Fig. 1. Skin findings during initial physical examination and after surgical debridement. (a) Left arm, (b) right forearm, and (c) right ankle and great toe.
NF has been categorized into 2 types (8). Our case belongs to type II NF, based on monomicrobial infection and the lack of underlying disease or antecedent surgery. Compared with the previous cases of GBS-induced NF, our patient showed a different presentation with involvement at multiple sites (5–7). Despite severe cutaneous manifestations, his vital signs were relatively stable when he was transferred to our hospital and the patient slowly, but extensively, deterioration. Prior antibiotic therapy and delay of surgical intervention in the former clinic may have affected this presentation. In addition, virulent factors, including GBS serotype and host genetic factors, possibly affected the severity of NF (8).
GBS is isolated from approximately 3% of septic arthritis cases (9). To our knowledge, GBS has been attributed to 2 previous cases of NF accompanying septic arthritis (5, 10). Tang et al. (5) described a case of a 75-year-old woman who showed NF on her left lower limb and septic arthritis in her right knee. Similar to our patient, she had no underlying disease other than hypertension. Despite an above-knee amputation of the left lower limb, she died 48 h after operation. Yu et al. (10) reported a similar case in a 30-year-old man with no underlying disease who survived after amputation. It is of note that none of these 3 cases, including ours, were in an immunosuppressive state; however, they had critical infections with GBS and needed drastic surgical intervention.
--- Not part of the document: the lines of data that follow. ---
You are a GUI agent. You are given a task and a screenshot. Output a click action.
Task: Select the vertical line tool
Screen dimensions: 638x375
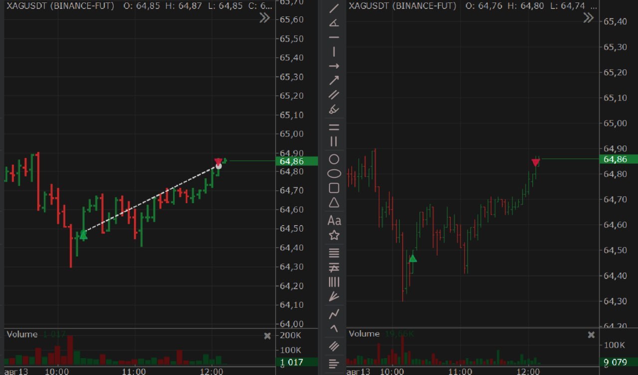tap(334, 52)
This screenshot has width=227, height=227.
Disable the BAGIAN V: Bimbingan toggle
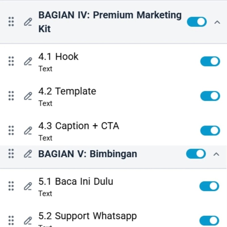(196, 154)
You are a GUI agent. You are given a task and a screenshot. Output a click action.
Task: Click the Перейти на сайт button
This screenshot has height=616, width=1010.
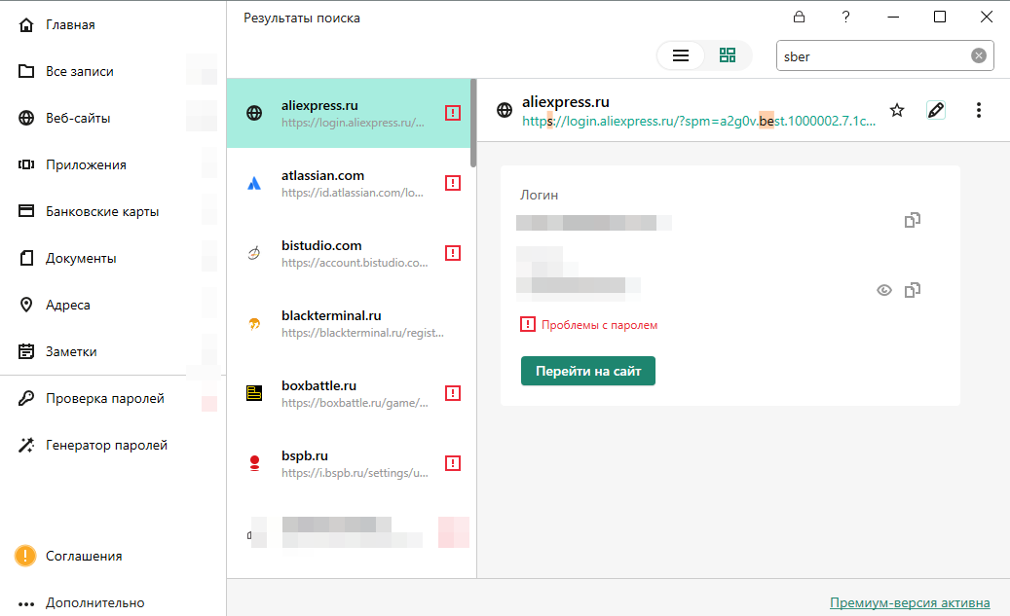tap(588, 371)
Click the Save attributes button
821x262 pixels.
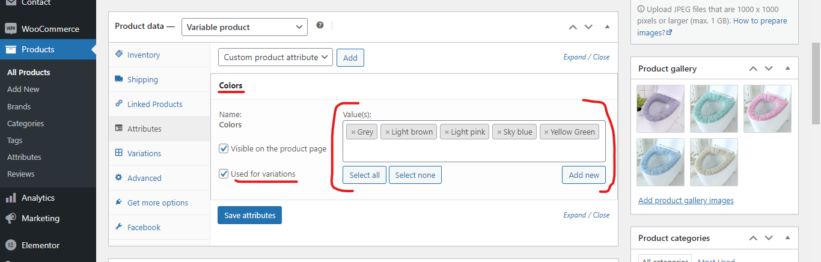point(249,215)
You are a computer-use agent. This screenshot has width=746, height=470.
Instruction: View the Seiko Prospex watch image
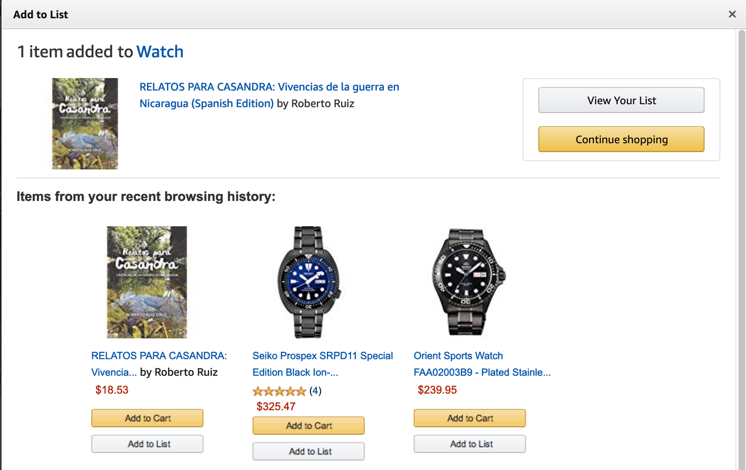[x=308, y=282]
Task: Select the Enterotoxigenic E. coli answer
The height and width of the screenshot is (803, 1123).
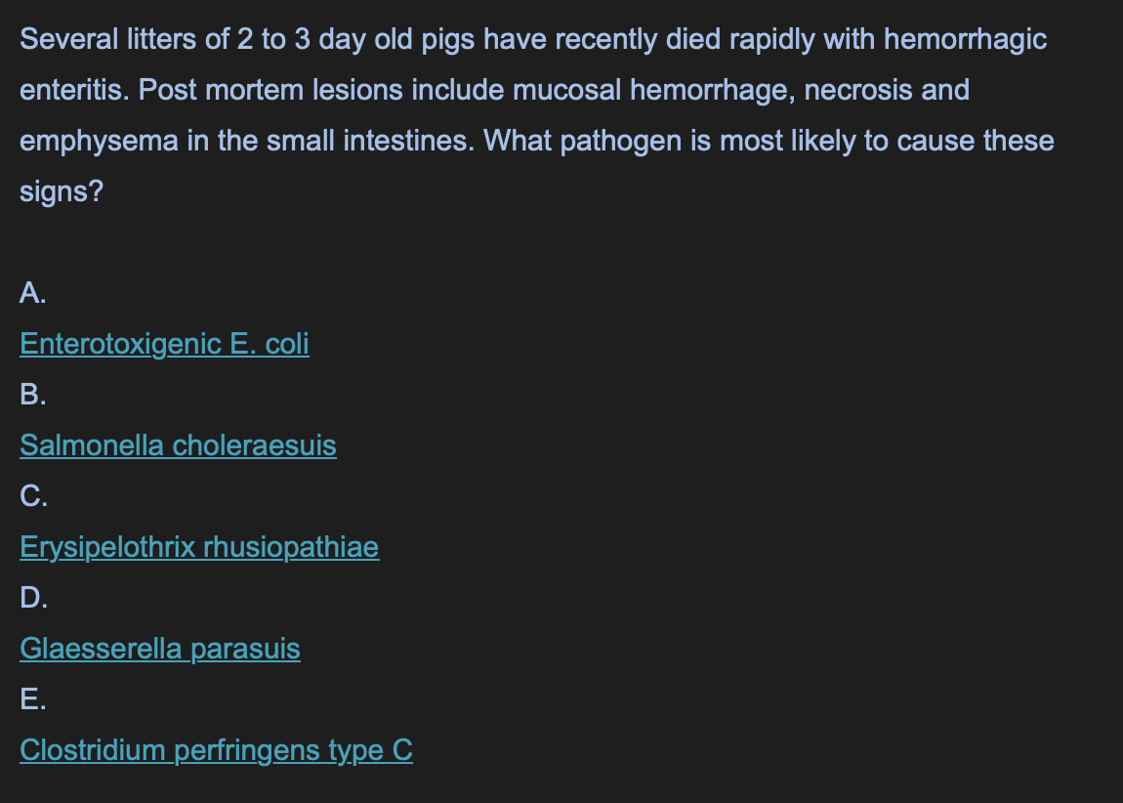Action: 165,344
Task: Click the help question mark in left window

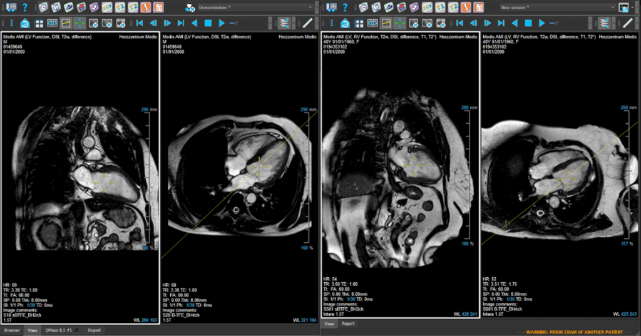Action: pyautogui.click(x=24, y=8)
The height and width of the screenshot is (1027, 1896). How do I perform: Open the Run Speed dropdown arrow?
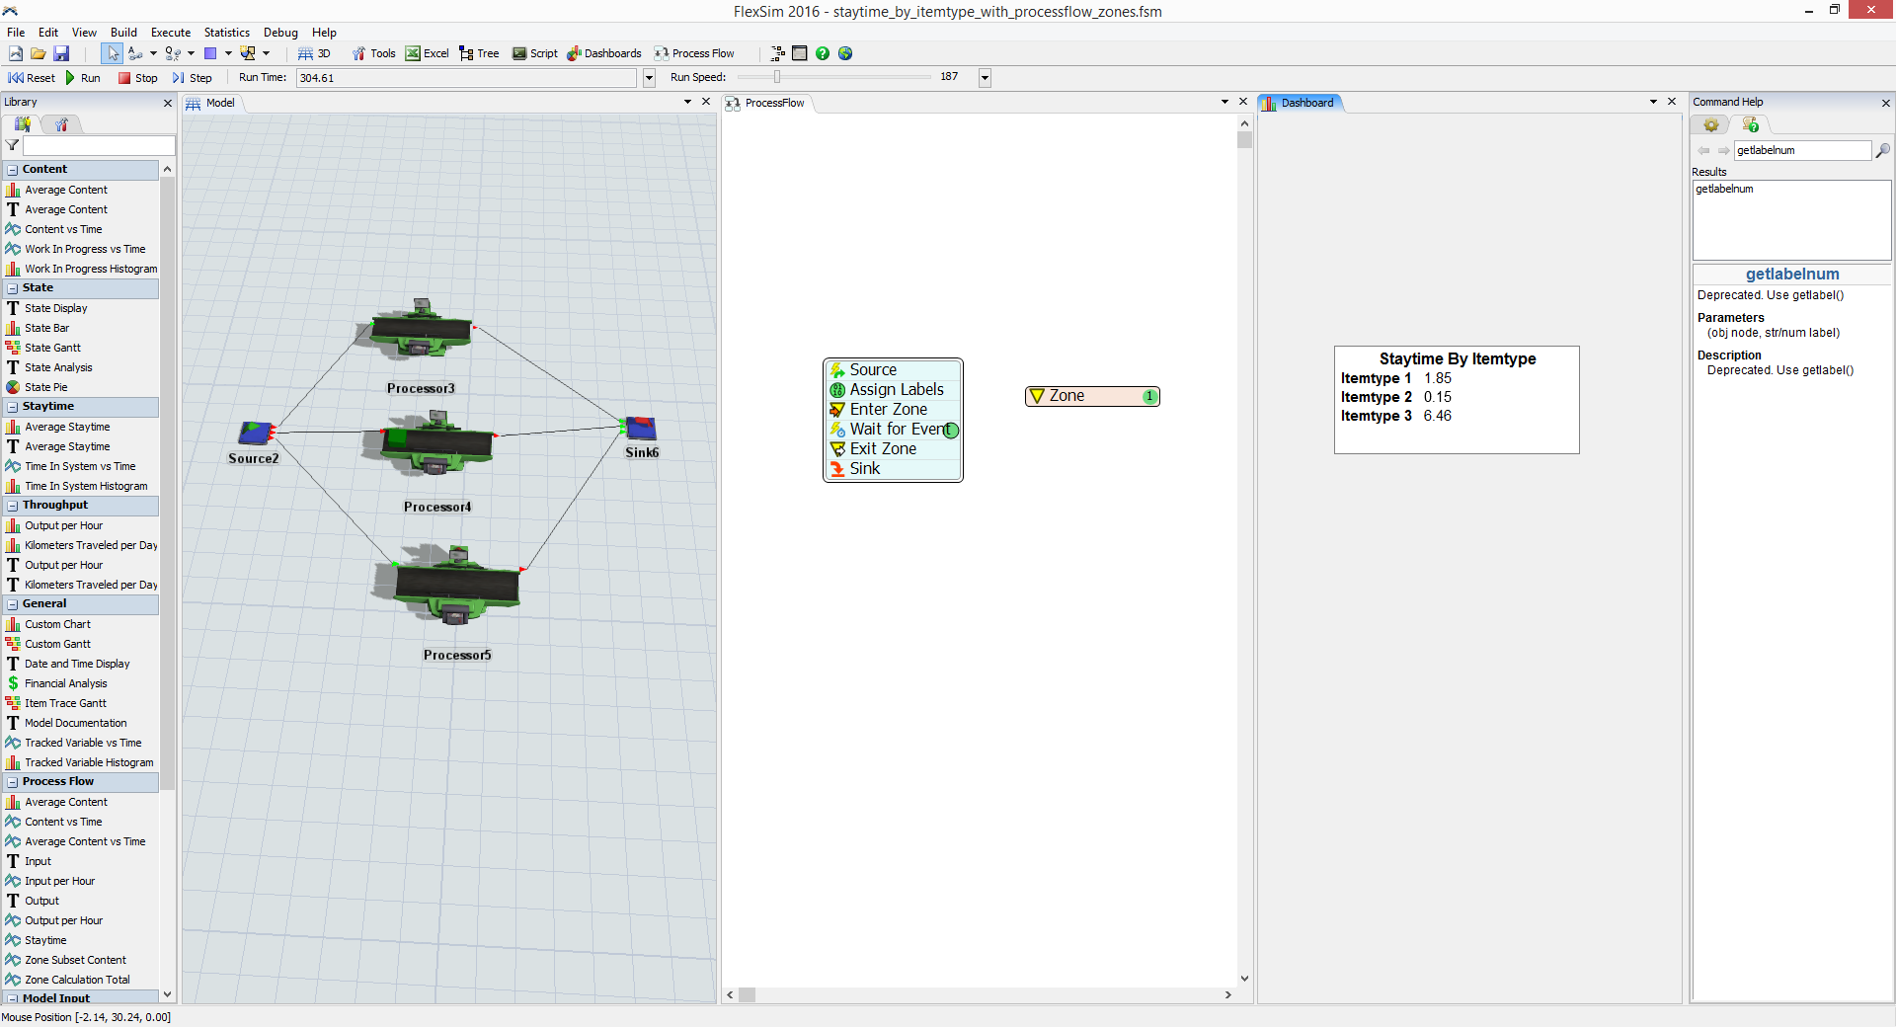985,78
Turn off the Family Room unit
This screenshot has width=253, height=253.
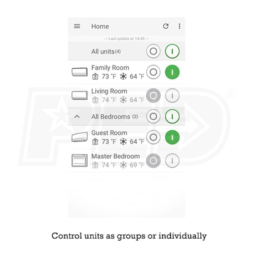(153, 72)
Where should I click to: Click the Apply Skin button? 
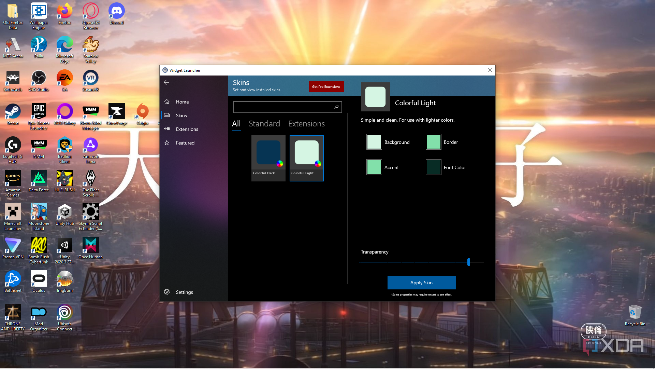click(x=421, y=283)
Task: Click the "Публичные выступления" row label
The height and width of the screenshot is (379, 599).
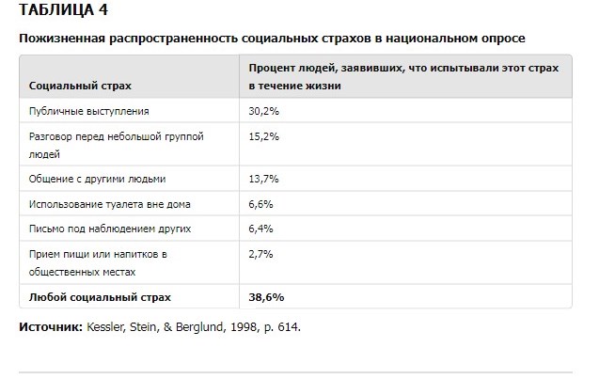Action: coord(89,111)
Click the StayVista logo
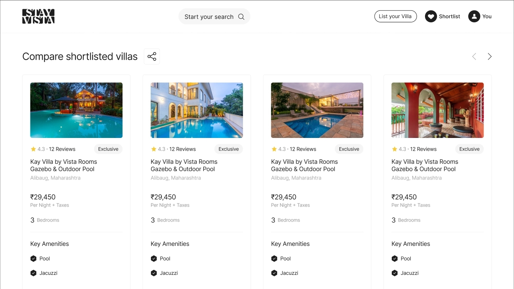The height and width of the screenshot is (289, 514). 38,17
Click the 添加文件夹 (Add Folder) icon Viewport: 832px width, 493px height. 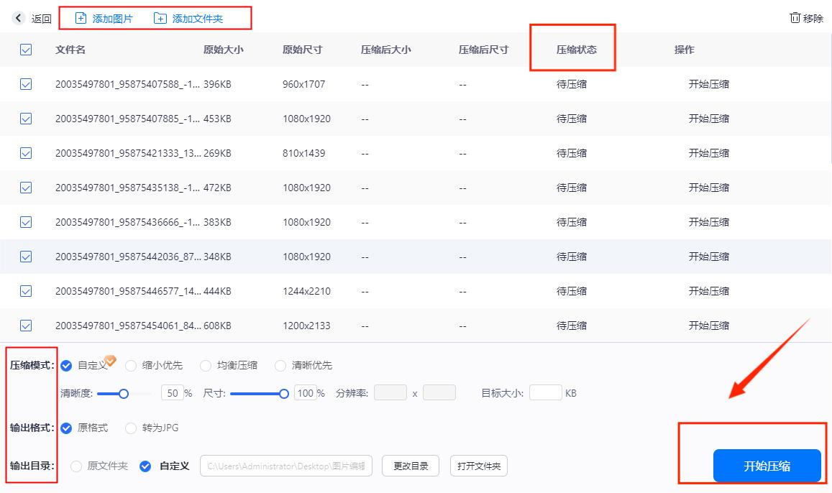pos(160,18)
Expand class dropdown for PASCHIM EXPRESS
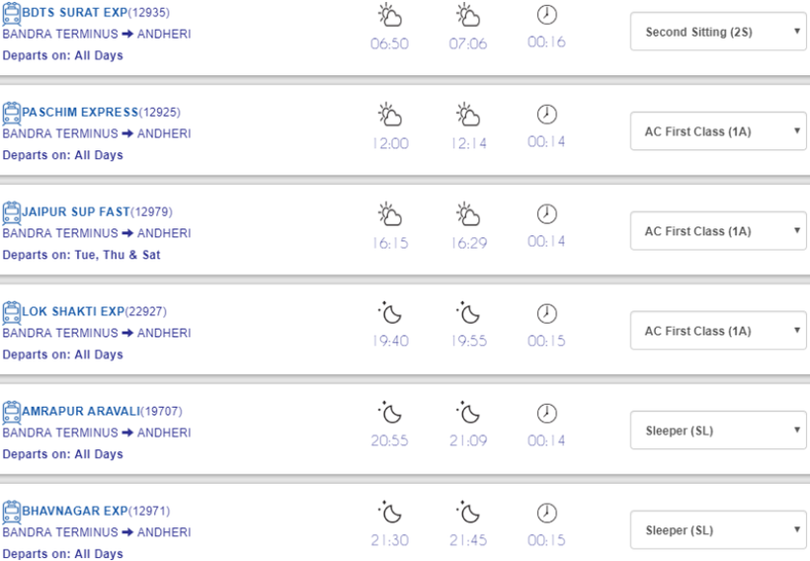The height and width of the screenshot is (561, 810). coord(718,132)
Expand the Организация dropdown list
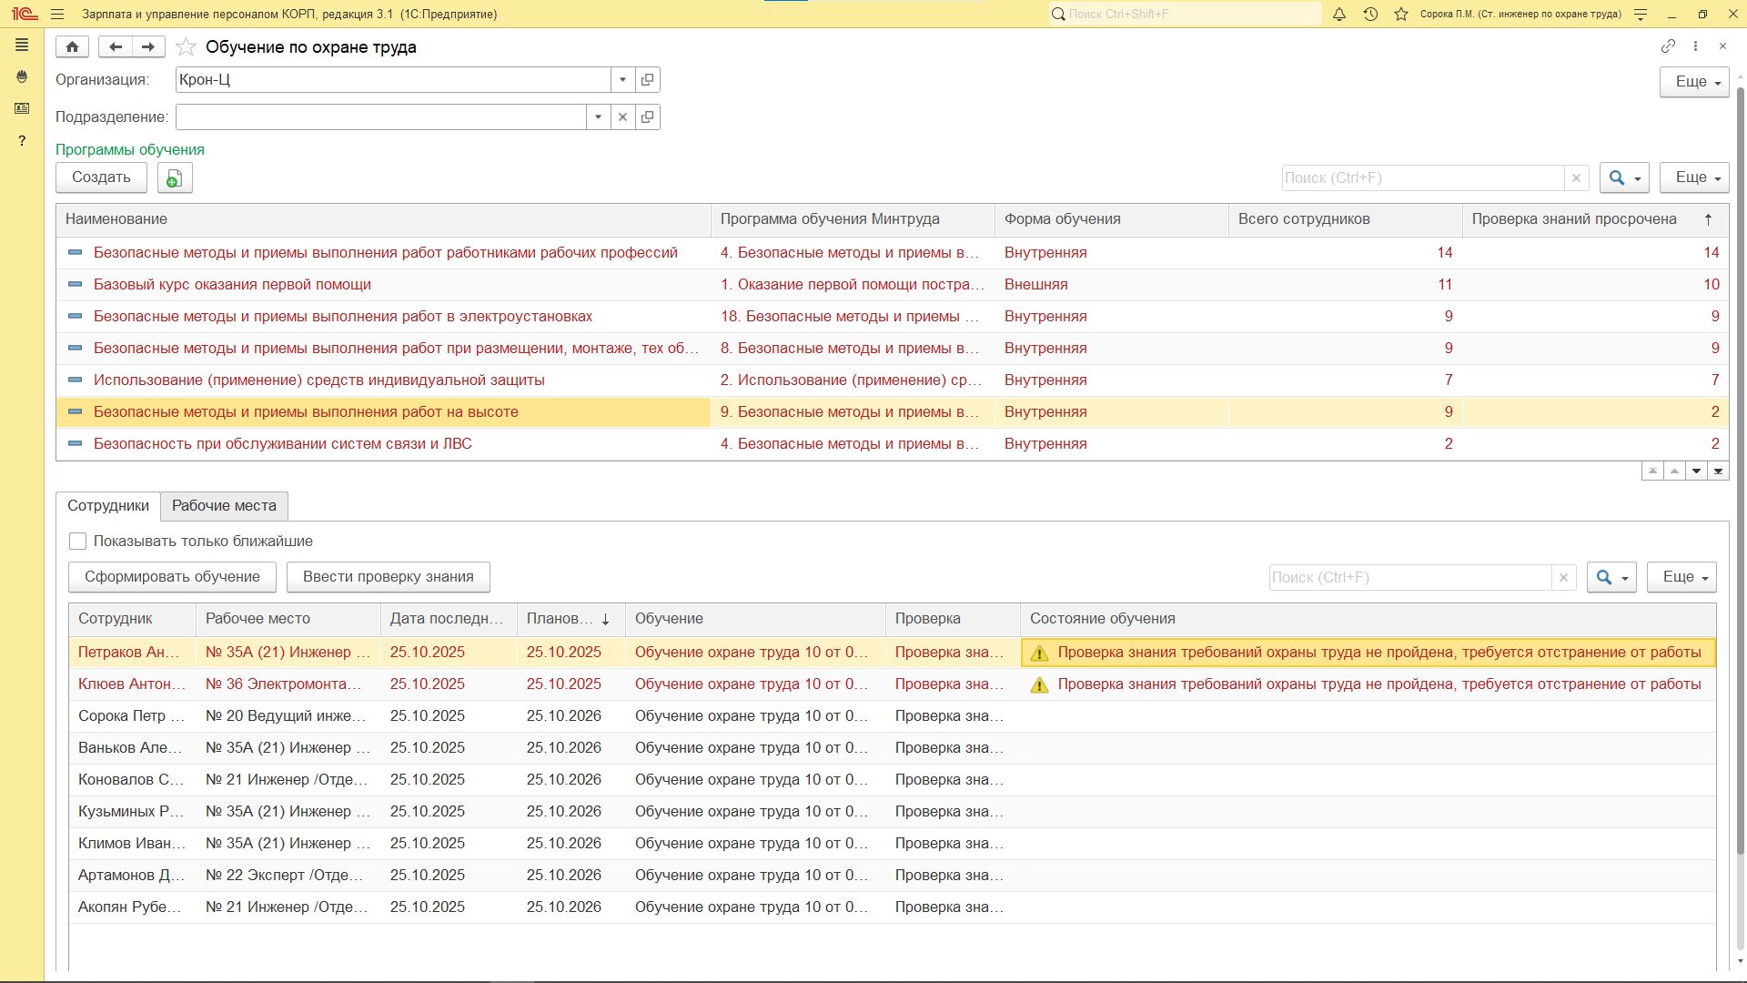The width and height of the screenshot is (1747, 983). [622, 79]
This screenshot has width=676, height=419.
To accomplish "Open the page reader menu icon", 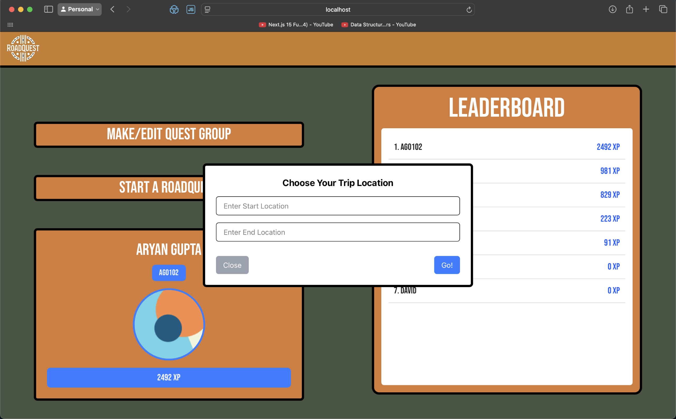I will pyautogui.click(x=207, y=10).
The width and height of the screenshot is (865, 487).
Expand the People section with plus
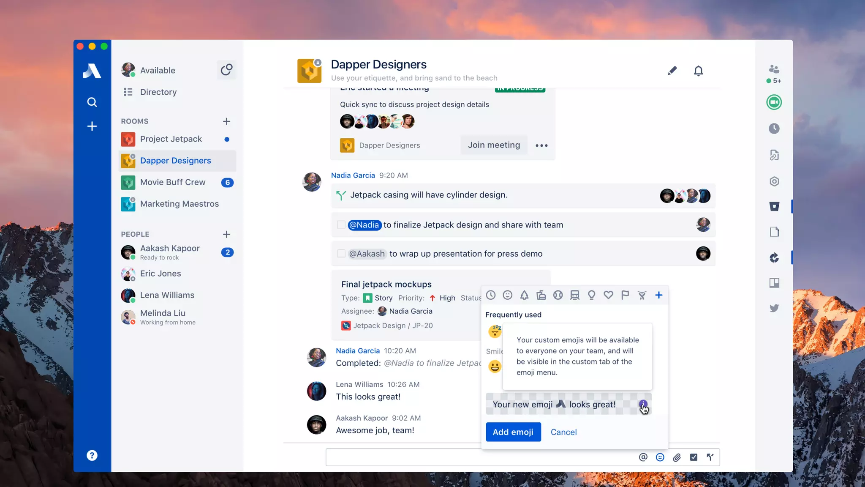click(x=226, y=234)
Prior research has revealed that β-haemolysin/cytolysin and the exopolysaccharide capsule play important roles in GBS infection. Beta-haemolysin/cytolysin is a pore-forming toxin and has the ability to damage lung epithelial cells, endothelial cells and cardiomyocytes (11–13). The cytolytic effects of this toxin may have the potential to induce soft tissue damage. In addition, this toxin has been correlated with the severity of GBS-induced septic arthritis (14). The exopolysaccharide capsule inhibits complement deposition, activates the bacterial surface, and reduces opsonophagocytic clearance (15). Sendi et al. (16) differentiated GBS from an NF patient into 2 types according to expression levels of the capsule. They hypothesized that a low capsule expression facilitates toxin-mediated direct tissue injury and proinflammatory effects, whereas a high capsule expression facilitates resistance to phagocytic clearance. Such virulence factors may have contributed to the severity and the involvement of multiple sites in our case.
The authors declare no conflicts of interest.